Texte

━━━━━━━━━━━━━━━━━━━━━━━━━━━━━━

Günther Anders, prophète
Nul mieux que le philosophe Günter Anders n’a affirmé la nécessité d’opposer un refus moral au fonctionnement froid de la machine industrielle en soulignant la tension irréductible entre la liberté de la personne au travail et l’obéissance servile aux règles du système technico-économique. Il le fit dans son maître ouvrage, Obsolescence de l’homme (1954), mais aussi dans de courtes publications en forme de lettres ouvertes, dont l’admirable Nous, fils d’Eichmann (1988) ou son échange avec Claude Eatherly, le pilote qui rendit possible Hiroshima (Hiroshima est partout, 1995).
À partir de telles tragédies, Anders décrit la léthargie cognitive qui pousse à s’exempter de toute responsabilité morale par de commodes je ne pouvais pas faire autrement ou je n’ai fait qu’obéir aux ordres. Quand le système productif est si gigantesque et complexe qu’il devient difficile d’en connaître tous les effets, la raison ne se laisse plus fasciner que par son implacable efficacité. Le système nous dépasse, c’est-à-dire qu’il dépasse notre capacité à concevoir qu’on le rend possible par notre activité.
Le travailleur se soumet moralement à l’ordre mécanique dans lequel il s’insère comme une pièce indispensable -bien que remplaçable. C’est même la fragilité de sa position qui le presse de relâcher son esprit critique pour conformer ses efforts à la logique du résultat et aux satisfactions de la performance avec une espèce de jouissance du devoir accompli. En retour, l’absence de jugement moral individuel au profit des froides exigences de la machine économique est une condition du bon fonctionnement de celle-ci – jusqu’à ce qu’une tragédie réveille éventuellement la responsabilité de chacun dans sa survenue. Ce sont ces tragédies passées et encore possibles qui, pour Anders, doivent nous maintenir éveillés.

━━━━━━━━━━━━━━━━━━━━━━━━━━━━━━

Listing fourni
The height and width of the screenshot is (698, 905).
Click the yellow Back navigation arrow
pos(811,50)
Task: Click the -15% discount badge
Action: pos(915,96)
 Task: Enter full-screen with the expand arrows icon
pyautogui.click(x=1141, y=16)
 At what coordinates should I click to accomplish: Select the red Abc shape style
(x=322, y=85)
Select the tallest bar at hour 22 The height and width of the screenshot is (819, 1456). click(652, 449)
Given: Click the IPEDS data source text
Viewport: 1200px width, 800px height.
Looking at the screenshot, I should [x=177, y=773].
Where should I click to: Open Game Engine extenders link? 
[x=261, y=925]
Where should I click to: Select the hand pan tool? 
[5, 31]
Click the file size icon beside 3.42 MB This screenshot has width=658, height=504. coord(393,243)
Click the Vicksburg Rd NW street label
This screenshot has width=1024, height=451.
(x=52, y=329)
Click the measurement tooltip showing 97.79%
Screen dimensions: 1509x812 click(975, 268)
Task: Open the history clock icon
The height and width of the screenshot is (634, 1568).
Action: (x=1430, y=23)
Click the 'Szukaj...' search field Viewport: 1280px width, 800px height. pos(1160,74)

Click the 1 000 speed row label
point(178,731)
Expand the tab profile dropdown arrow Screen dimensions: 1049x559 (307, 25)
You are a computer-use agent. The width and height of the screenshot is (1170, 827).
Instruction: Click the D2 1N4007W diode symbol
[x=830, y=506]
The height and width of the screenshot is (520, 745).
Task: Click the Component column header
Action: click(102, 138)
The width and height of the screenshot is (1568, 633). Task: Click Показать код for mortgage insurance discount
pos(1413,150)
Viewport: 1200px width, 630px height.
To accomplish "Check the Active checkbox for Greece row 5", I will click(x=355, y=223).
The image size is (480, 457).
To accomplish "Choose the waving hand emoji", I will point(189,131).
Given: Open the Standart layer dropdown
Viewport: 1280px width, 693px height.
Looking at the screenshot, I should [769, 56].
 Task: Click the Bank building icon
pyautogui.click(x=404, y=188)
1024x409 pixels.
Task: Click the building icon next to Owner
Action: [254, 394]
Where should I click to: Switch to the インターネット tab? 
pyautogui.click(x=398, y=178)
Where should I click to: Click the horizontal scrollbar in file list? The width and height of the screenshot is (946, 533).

━━━━━━━━━━━━━━━━━━━━━━━━━━━━━━

Exercice 1
Recopiez mot pour mot le passage du texte sur Günther Anders qui commence par « À partir de » et se poursuit jusqu'à « par notre activité. ».
Exercice 2
D'après le texte sur Günther Anders, en quelle année a paru *Obsolescence de l'homme* ?

Corrigé rédigé 1
À partir de telles tragédies, Anders décrit la léthargie cognitive qui pousse à s’exempter de toute responsabilité morale par de commodes je ne pouvais pas faire autrement ou je n’ai fait qu’obéir aux ordres. Quand le système productif est si gigantesque et complexe qu’il devient difficile d’en connaître tous les effets, la raison ne se laisse plus fasciner que par son implacable efficacité. Le système nous dépasse, c’est-à-dire qu’il dépasse notre capacité à concevoir qu’on le rend possible par notre activité.

Corrigé rédigé 2
En 1954.